Composer & Synthesist Éliane Radigue Has Demised At The Age Of 94

French composer and synthesist Éliane Radigue has demised at the age of 94.
Radigue was best known as a pioneer of drone music and a proponent of the ARP 2500 modular synthesizer. But her career stretched from the early days of musique concrète to modular music in ’70s, to her more recent collaborative acoustic compositions.
Éliane Radigue (January 24, 1932 – February 23, 2026) studied with Pierre Schaeffer and Pierre Henry, pioneers of musique concrète, in the mid 1950s. Schaeffer and Henry focused on the practice of using audio tape to treat sound as something you could physically work with to create music.
While Radigue quickly moved on from the tradition of musique concrète, an appreciation that any sound could be music remained with her throughout her career.

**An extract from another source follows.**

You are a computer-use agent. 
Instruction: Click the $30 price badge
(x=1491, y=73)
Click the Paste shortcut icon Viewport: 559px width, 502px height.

In the early ’70s, Radigue was inspired by the generation of American composers that were treating electronics and synthesizers as a new palette for making music, including Terry Riley, Laurie Spiegel and Morton Subotnick. She soon found the ARP 2500, and it became her instrument of focus for the next 25 years. She named it ‘Jules’.

Radigue’s electronic music explores slowly evolving soundscapes, and – while it comes from a different tradition – doesn’t sound that far off from the ambient electronic music that began to emerge in the ’70s.
Here’s Radigue’s Trilogie de la Mort, which premiered in 1988. It features sounds of the ARP 2500:
The meditative drones of the piece evolve, almost imperceptibly, shifting you gradually from one soundscape to another. At times, you hear pairs of oscillators, vibrating against each other. At other times, you hear soothing harmonies and shifting harmonics. Next, you may find yourself immersed in filtered noise.
One of her late electronic works, L’Île re-sonante, combines sounds of the ARP 2500 and Serge modular synthesizers with looped audio.
The work is said to be inspired by Radigue seeing her reflection in the still waters of a lake, and gives the effect of haunting vocals emerging from a still drone, and then fading away until they are imperceptible one more.
Starting around 2000, Radigue shifted her focus to acoustic instruments. While her medium changed, the music of her later era still has the same quiet, slowly shifting quality of her electronic works.
Here is Occam XXV, part of a monumental series of collaborations with acoustic musicians. It is performed by organist Frédéric Blondy at Union Chapel, on an organ built in 1877:
Brian Eno‘s definition of ambient music seems to fit these pieces – accommodating many levels of listening attention, without enforcing one over the other.
A video portrait of Éliane Radigue – in French, with subtitles – from 2006. The video captures her at work with her ARP 2500, and offers rare insight into her compositional techniques. She also discusses how she conceives of her work as a ‘musical bath’ for her listeners:
“In an era often seemingly obsessed with velocity and spectacle,” notes composer and sound designer Robin Rimbaud (Scanner), “she taught us the radical power of slowness, of patience, and attention stretched to the threshold of perception.”